===== EXCERPT TO READ =====
Here in central New Mexico our garden year is slowly drawing to a close and the first frosts have blasted the tenderest plants but the days are still warm and lovely. I have been out in the woods gathering wildlings but they are shutting down for the year. So it’s a good time to start summing up the season. I hope to write in more detail about all these things over the winter, but life being the uncertain business that it is, might as well get started now.
First, beauty. In October, the tender tropical pineapple sage covers itself with red flower spikes and is one of the loveliest sights the garden can offer at this season, so every spring I buy a plant and stick it in somewhere. It makes a good last hurrah for the bees. I make tea from it occasionally during the summer and I’m experimenting right now with tincturing the leaves to make a cordial. More on that later.
=====
_GOAL 1_.
Repeat the rows exactly, starting with the line containing "You are a GUI" and going on through the end of the rows. Leave the pictures out of your answer.
===== MATERIALS PROVIDED =====
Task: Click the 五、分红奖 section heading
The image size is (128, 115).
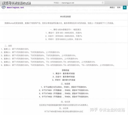Action: click(x=64, y=108)
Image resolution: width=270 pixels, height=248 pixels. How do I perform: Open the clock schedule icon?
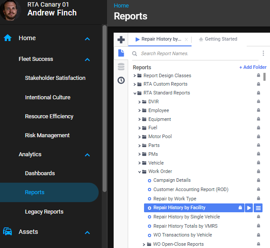pos(121,80)
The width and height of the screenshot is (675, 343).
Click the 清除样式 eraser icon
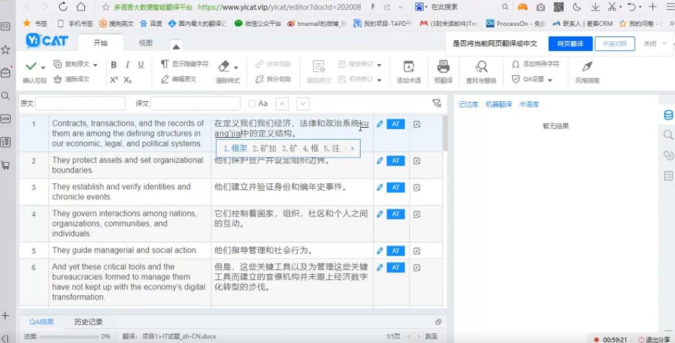click(224, 67)

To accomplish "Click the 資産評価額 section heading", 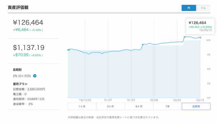I will [18, 8].
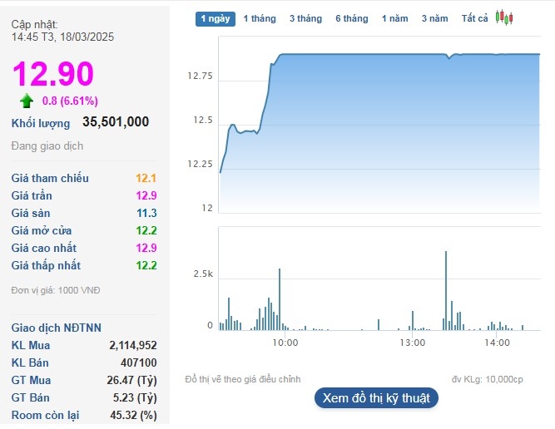
Task: Select the "1 ngày" time range tab
Action: pos(216,18)
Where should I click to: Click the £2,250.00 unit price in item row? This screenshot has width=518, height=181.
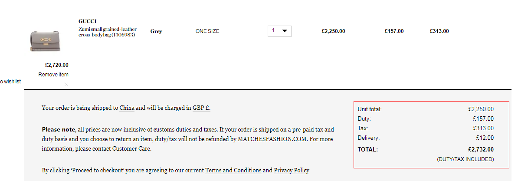coord(333,31)
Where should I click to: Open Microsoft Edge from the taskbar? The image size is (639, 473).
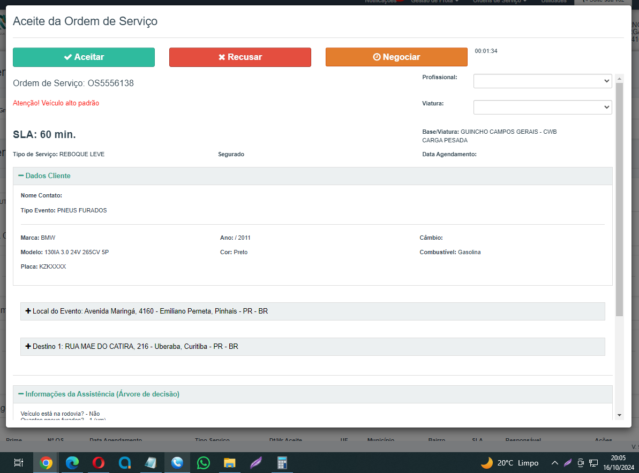click(72, 463)
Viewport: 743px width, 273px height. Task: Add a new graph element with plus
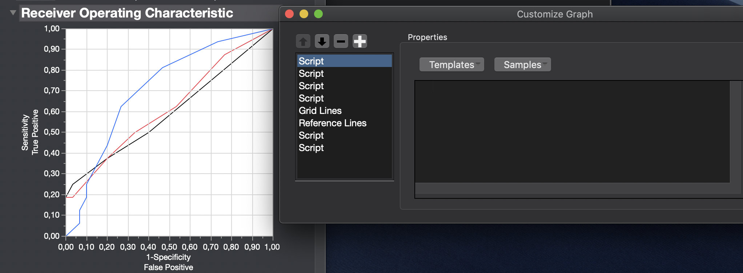pos(360,41)
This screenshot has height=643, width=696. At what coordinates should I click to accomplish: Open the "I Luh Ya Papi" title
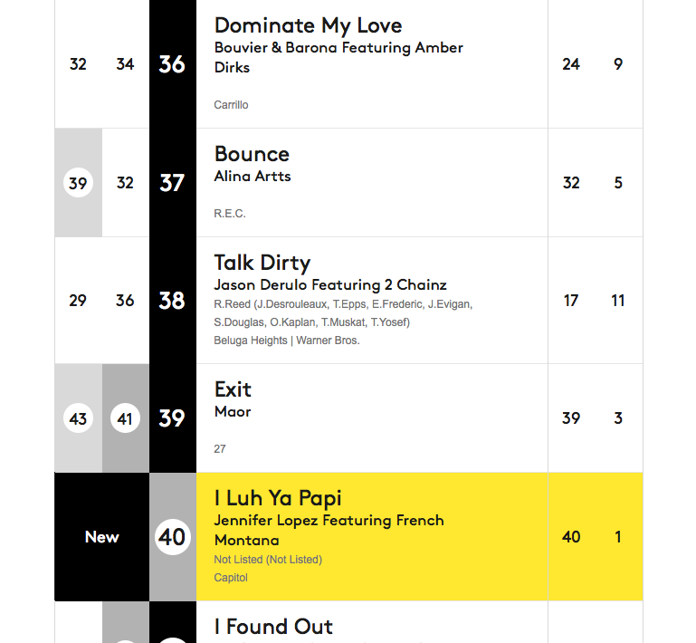pos(278,498)
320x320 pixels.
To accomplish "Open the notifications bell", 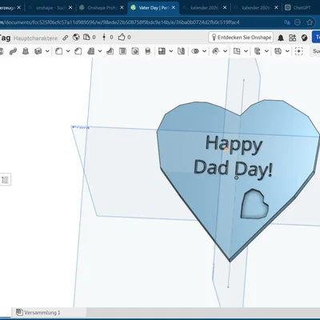I will [x=281, y=38].
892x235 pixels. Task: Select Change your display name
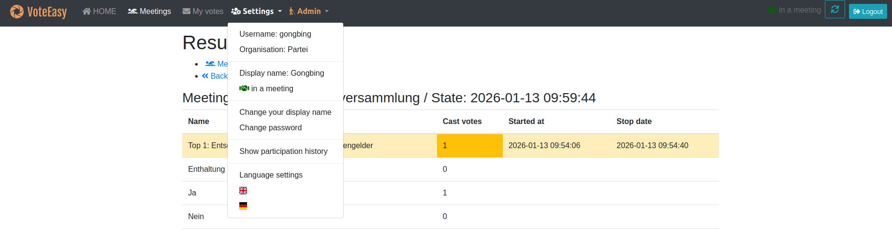tap(285, 112)
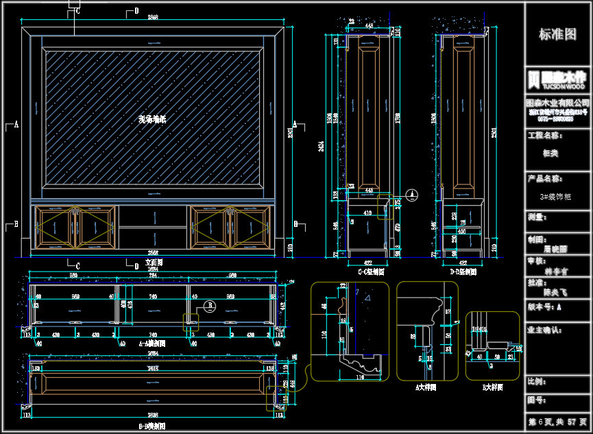Click the TUCSON WOOD company logo
This screenshot has width=593, height=434.
coord(557,80)
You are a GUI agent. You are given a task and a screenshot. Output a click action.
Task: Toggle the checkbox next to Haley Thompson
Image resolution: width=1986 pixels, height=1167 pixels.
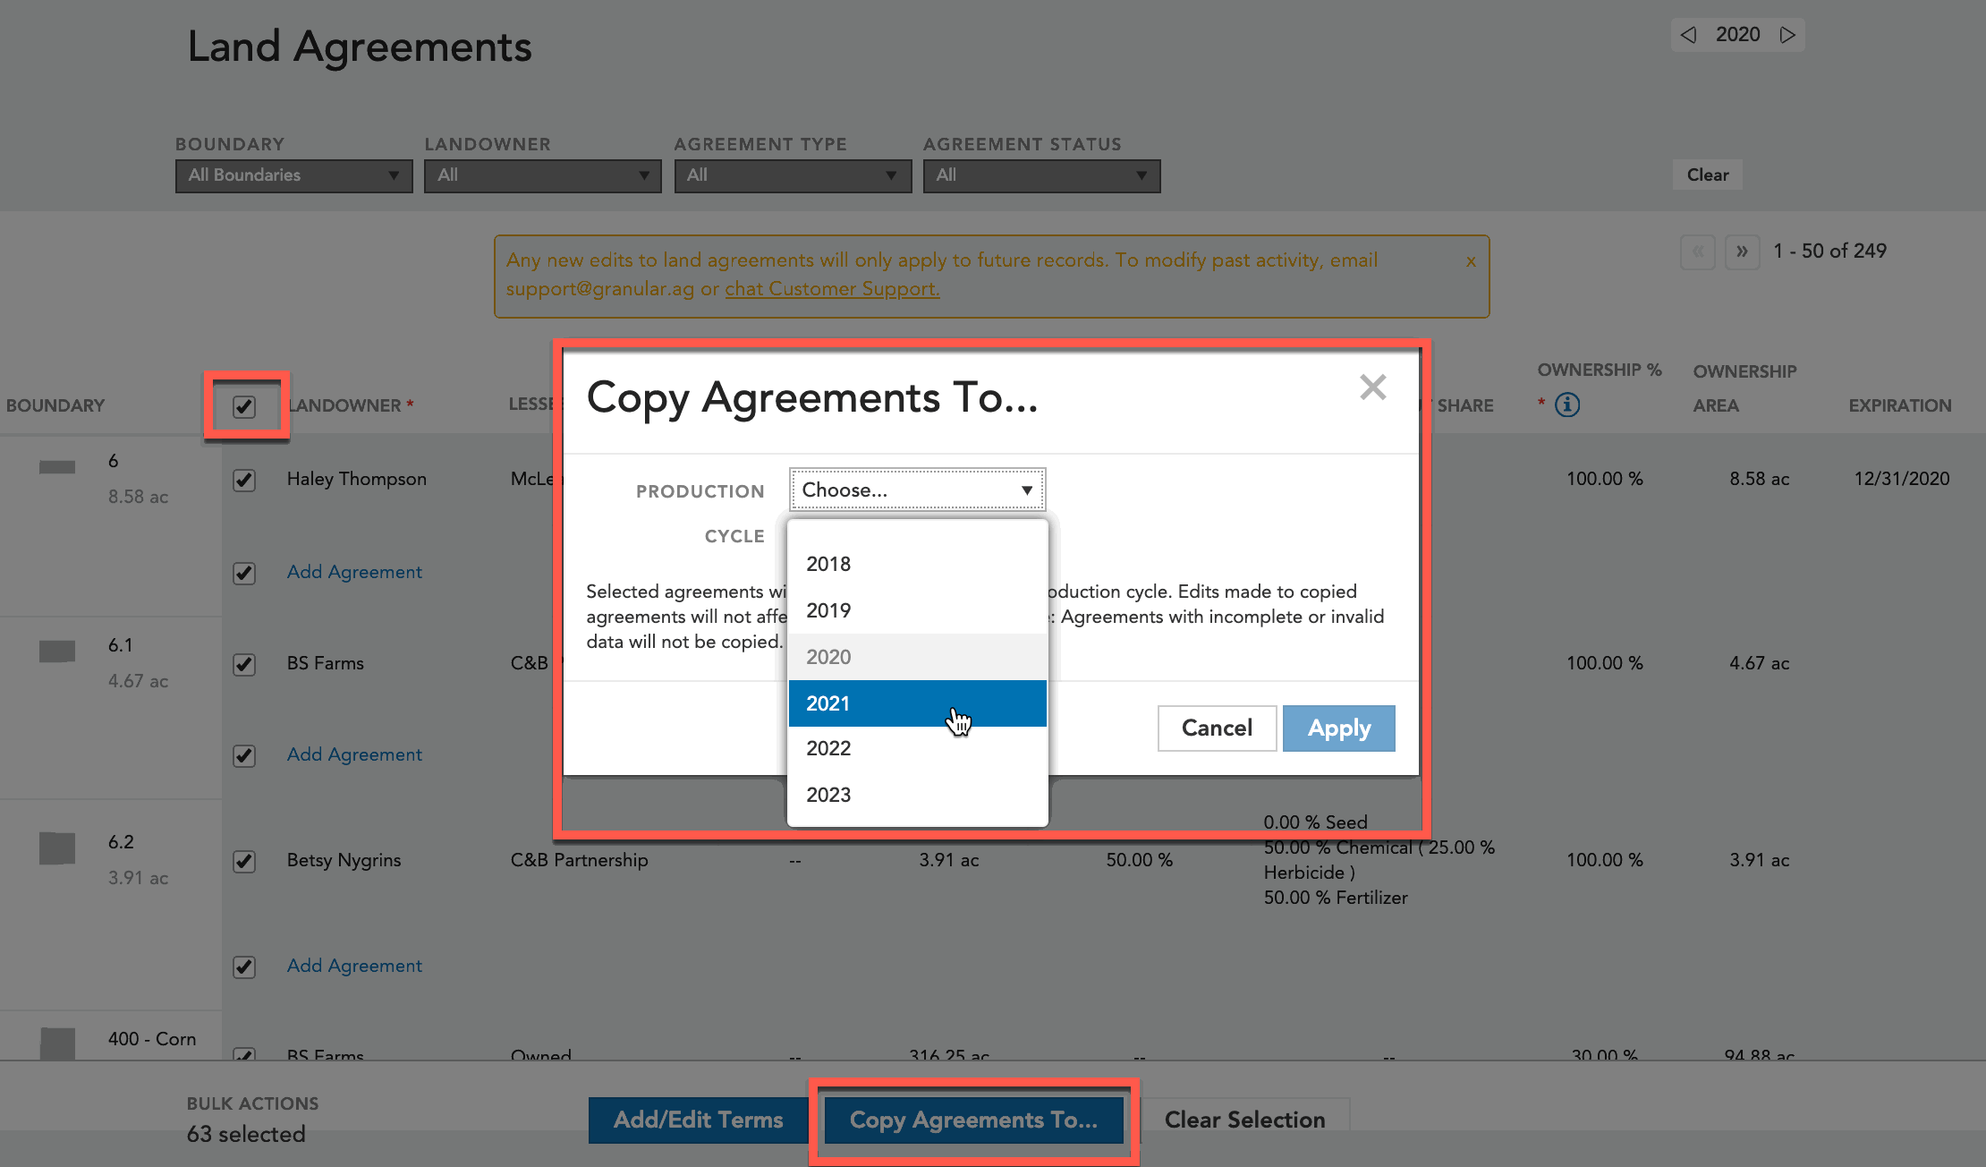(243, 478)
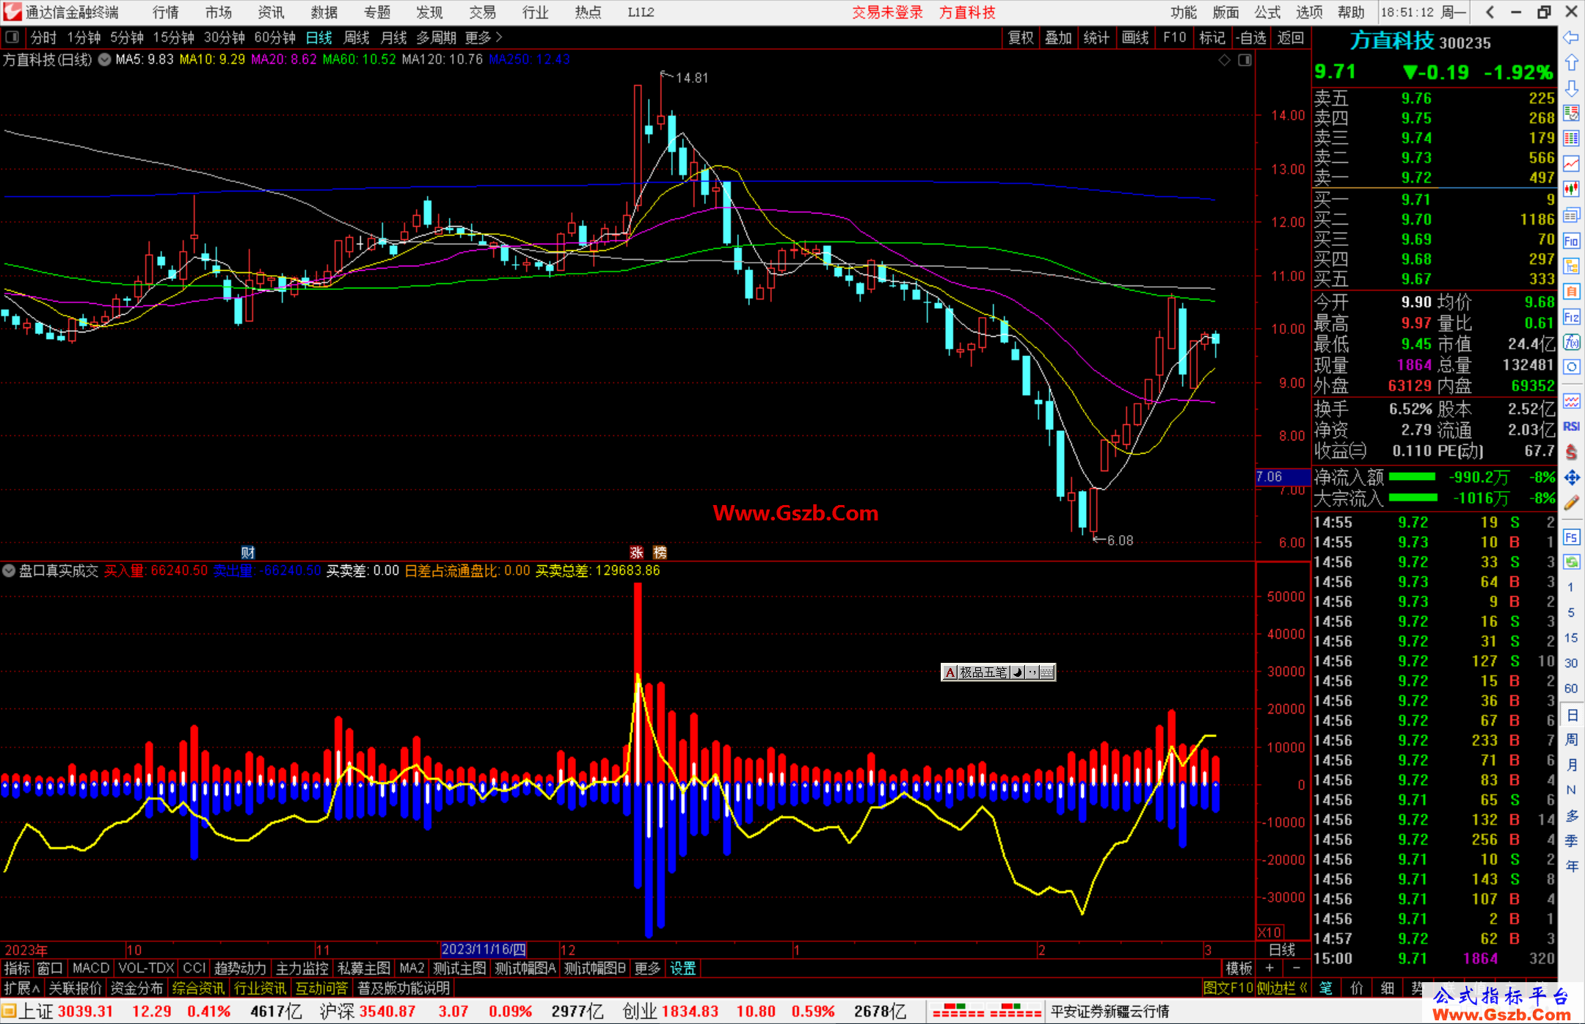Expand the 方直科技(日线) indicator dropdown arrow
This screenshot has width=1585, height=1024.
(x=104, y=59)
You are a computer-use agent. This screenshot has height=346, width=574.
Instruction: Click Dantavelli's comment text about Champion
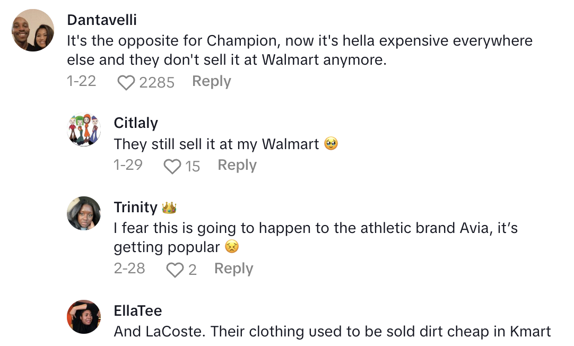[299, 50]
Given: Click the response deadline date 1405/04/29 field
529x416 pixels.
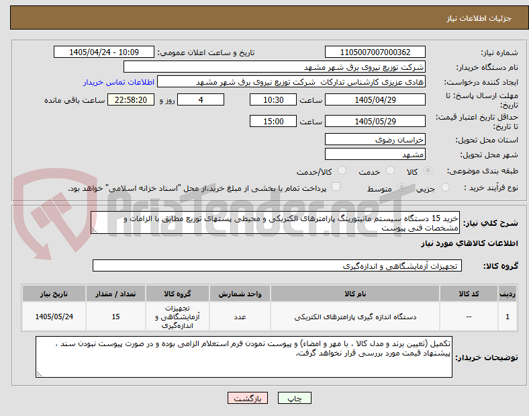Looking at the screenshot, I should tap(375, 99).
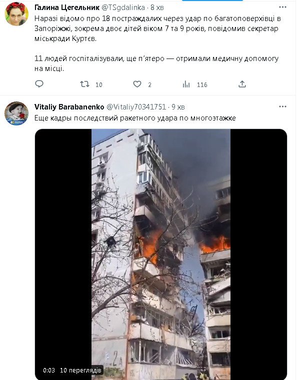Click the retweet count of 10
Screen dimensions: 300x380
tap(99, 85)
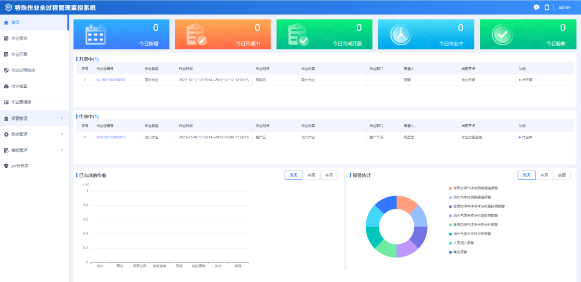The image size is (581, 282).
Task: Click the shield icon beside jsa分析库
Action: coord(6,166)
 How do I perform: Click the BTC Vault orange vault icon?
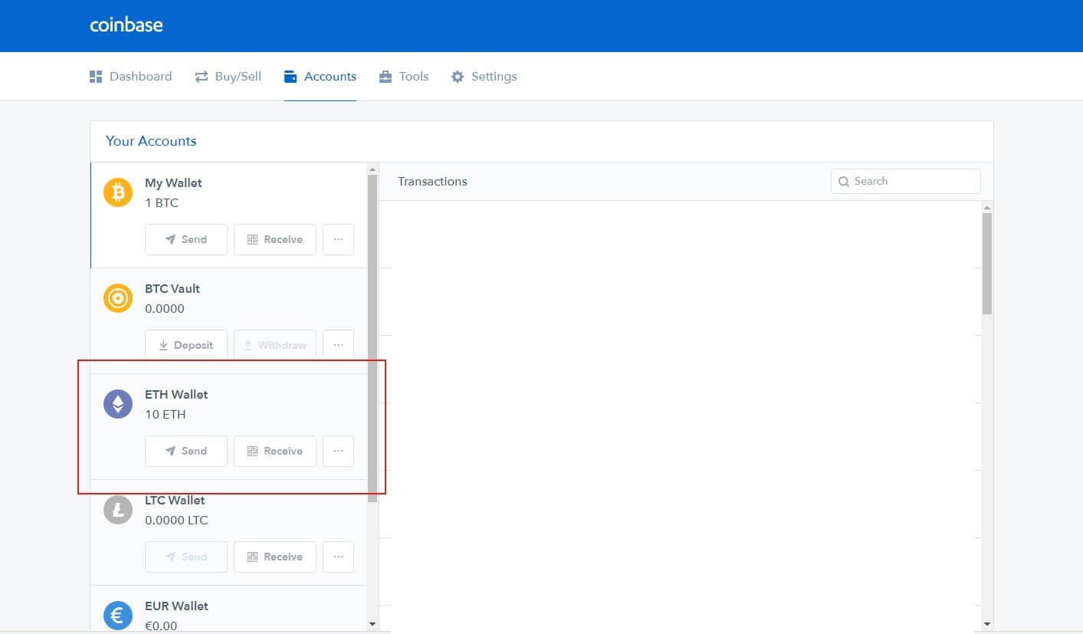117,298
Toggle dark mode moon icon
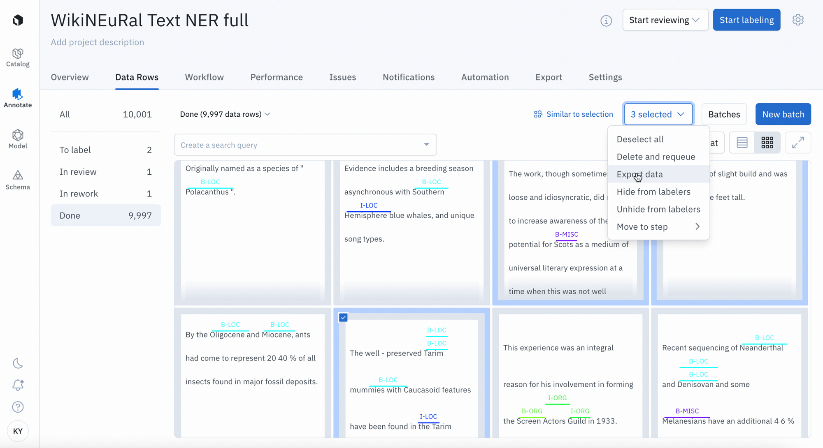823x448 pixels. 18,363
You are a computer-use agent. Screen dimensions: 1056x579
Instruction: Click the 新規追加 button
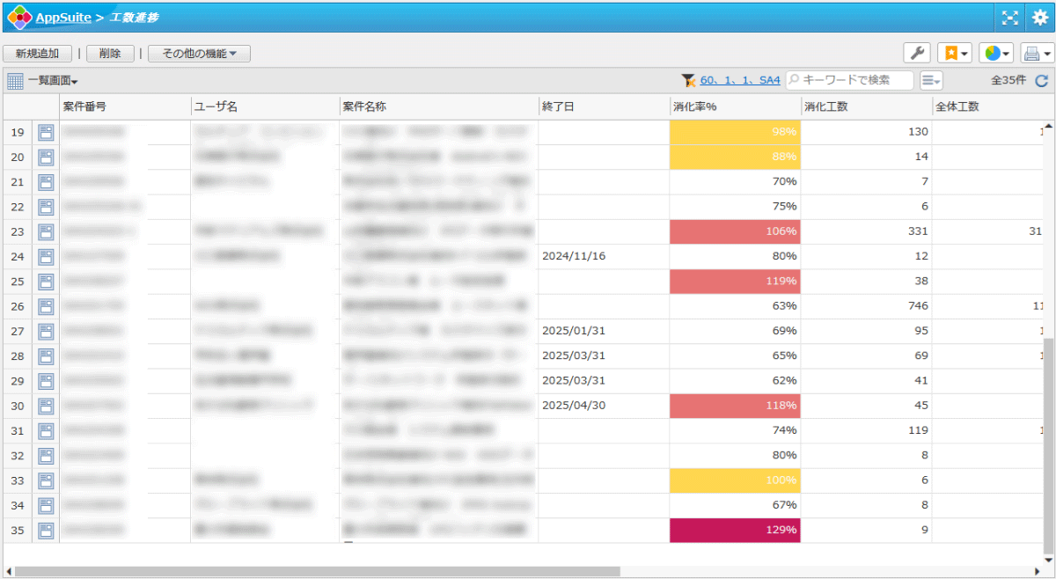click(x=38, y=54)
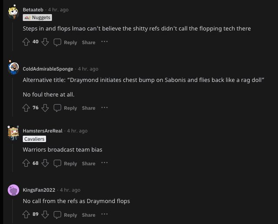Upvote HamstersAreReal's comment
The image size is (278, 224).
pos(26,163)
=====
_GOAL 2_.
Reproduce the passage on the New Mexico garden exactly, starting with "First, beauty. In" and going on through "on that later.".

_EXERCISE OUTPUT 1_.
You are a GUI agent. You are given a task and a screenshot. Output a click action.
Task: Toggle the checkbox next to Haley Thompson
Image resolution: width=1986 pixels, height=1167 pixels.
(243, 478)
Expand the 方直科技(日线) indicator dropdown arrow
This screenshot has width=1585, height=1024.
(x=104, y=59)
You are a computer-use agent. This screenshot has height=346, width=574.
Instruction: Click Dantavelli's comment text about Champion
[299, 50]
Given: Click the response deadline date 1405/04/29 field
529x416 pixels.
Looking at the screenshot, I should tap(375, 99).
Click the retweet count of 10
Screen dimensions: 300x380
tap(99, 85)
The image size is (581, 282).
Task: Click the shield icon beside jsa分析库
Action: coord(6,166)
 How do I perform: Click the BTC Vault orange vault icon?
117,298
Toggle dark mode moon icon
823x448 pixels. 18,363
You are a computer-use agent. Screen dimensions: 1056x579
Instruction: Click the 新規追加 button
click(x=38, y=54)
Upvote HamstersAreReal's comment
The image size is (278, 224).
pos(26,163)

_EXERCISE OUTPUT 2_.
First, beauty. In October, the tender tropical pineapple sage covers itself with red flower spikes and is one of the loveliest sights the garden can offer at this season, so every spring I buy a plant and stick it in somewhere. It makes a good last hurrah for the bees. I make tea from it occasionally during the summer and I’m experimenting right now with tincturing the leaves to make a cordial. More on that later.